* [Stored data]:
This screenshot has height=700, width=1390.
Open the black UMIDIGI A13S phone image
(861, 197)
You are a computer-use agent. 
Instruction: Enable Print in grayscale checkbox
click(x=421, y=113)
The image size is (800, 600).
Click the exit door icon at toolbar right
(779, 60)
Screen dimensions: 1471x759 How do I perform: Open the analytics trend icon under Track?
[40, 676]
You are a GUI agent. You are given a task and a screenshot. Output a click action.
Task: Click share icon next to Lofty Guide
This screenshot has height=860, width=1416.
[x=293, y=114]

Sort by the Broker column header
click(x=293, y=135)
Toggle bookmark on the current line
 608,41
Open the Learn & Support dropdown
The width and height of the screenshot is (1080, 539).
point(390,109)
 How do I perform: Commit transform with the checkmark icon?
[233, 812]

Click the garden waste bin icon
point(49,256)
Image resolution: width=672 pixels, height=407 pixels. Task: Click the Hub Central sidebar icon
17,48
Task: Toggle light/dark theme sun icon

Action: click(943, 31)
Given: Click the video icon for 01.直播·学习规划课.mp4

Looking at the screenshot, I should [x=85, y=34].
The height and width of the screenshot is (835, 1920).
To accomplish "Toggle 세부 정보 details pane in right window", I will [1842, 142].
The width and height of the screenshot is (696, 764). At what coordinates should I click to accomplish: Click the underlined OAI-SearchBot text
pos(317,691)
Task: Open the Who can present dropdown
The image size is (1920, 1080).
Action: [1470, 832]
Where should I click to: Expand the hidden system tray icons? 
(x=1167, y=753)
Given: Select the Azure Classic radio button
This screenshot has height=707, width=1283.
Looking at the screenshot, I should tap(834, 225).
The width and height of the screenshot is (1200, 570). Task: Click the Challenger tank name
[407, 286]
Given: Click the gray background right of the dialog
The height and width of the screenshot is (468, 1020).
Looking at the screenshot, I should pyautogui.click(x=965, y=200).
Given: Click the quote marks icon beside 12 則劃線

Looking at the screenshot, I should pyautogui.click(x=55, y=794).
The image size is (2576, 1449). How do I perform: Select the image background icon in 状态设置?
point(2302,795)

* [Exercise description]: There is a line with "Task: Click share icon next to Lofty Guide" and a line with "Open the Learn & Support dropdown" above. Copy exactly those two lines and all lines between them, with nothing else.

* [Output]:
Task: Click share icon next to Lofty Guide
This screenshot has height=860, width=1416.
[x=293, y=114]

Sort by the Broker column header
click(x=293, y=135)
Toggle bookmark on the current line
 608,41
Open the Learn & Support dropdown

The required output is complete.